TULSA, Okla. — Tulsa Public Schools is soliciting feedback on three versions of a redesign for its Indian Education program.
After two nights of focus groups with community members, tribal officials, students and parents, TPS sent families an email on March 19 with a survey link outlining three different redesign proposals.
Currently, the district has seven certified resource advisers who are all paid for through federal funds. However, TPS officials have maintained that a reorganization is needed due to a drop in 506 forms that are used to determine federal funding. District enrollment overall has dropped by about 5,000 students since the 2004-2005 school year.

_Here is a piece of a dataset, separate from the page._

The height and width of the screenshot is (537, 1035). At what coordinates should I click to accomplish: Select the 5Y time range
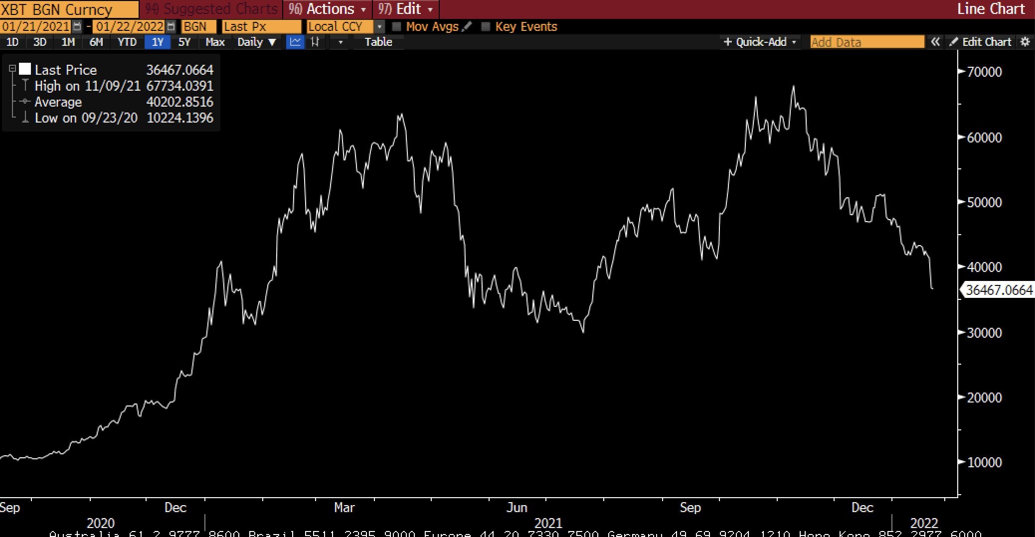pos(184,42)
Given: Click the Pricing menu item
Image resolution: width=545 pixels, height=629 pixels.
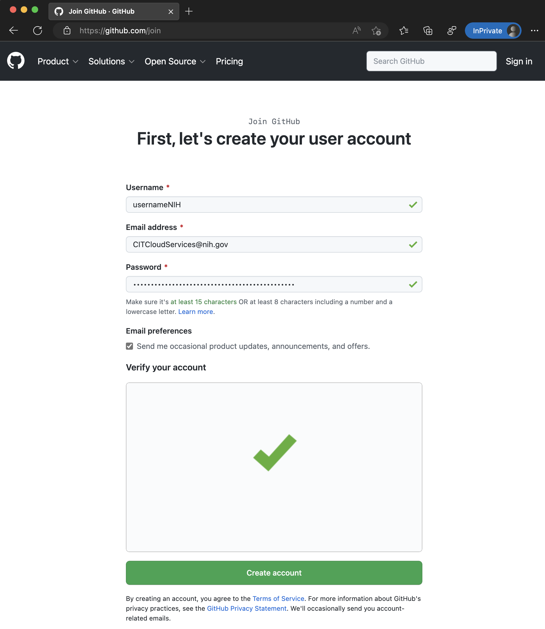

Further limiting the budget are the state-mandated raises for certified teachers, including all seven resource advisers. Although the state of Oklahoma required the raises, it did not include additional financial resources to cover certified teachers and administrators whose salaries are paid from federal funds.
The proposals were put together by the focus groups based on budget projections. Confirmed, final numbers will not be available until later this spring.
Option No. 1 calls for the office to have six certified resource advisers on a 10-month contract, plus a lead resource adviser on a year-round contract. Each would work with the schools within a specific high school’s feeder pattern. The program would also have a Native American literature teacher who would rotate among the district’s 10 middle and junior high schools, seven teaching assistants and funding for 15 tutoring stipends.
Option No. 2 calls for the office to have five certified resource advisers on an 11-month contract, plus a lead resource adviser on a year-round contract. Instead of having a Native American literature teacher, this proposal places more of an emphasis on field trips and cultural activities. It would also pay for four teaching assistants and 20 tutoring stipends.
Option No. 3 calls for the office to have six certified resource advisers on 10-month contracts, plus a lead resource adviser on a year-round contract. It would also implement multi-grade level programming for students across the district in an effort to build up leadership and networking opportunities for the district’s Native students. It would also pay for four teaching assistants and 40 tutoring stipends.
With schools suspended statewide through at least April 6 in an effort to stem the spread of the novel coronavirus, it is unclear when the board of education would formally hear or vote on the proposals. The district is accepting community feedback through 2 p.m. on March 31.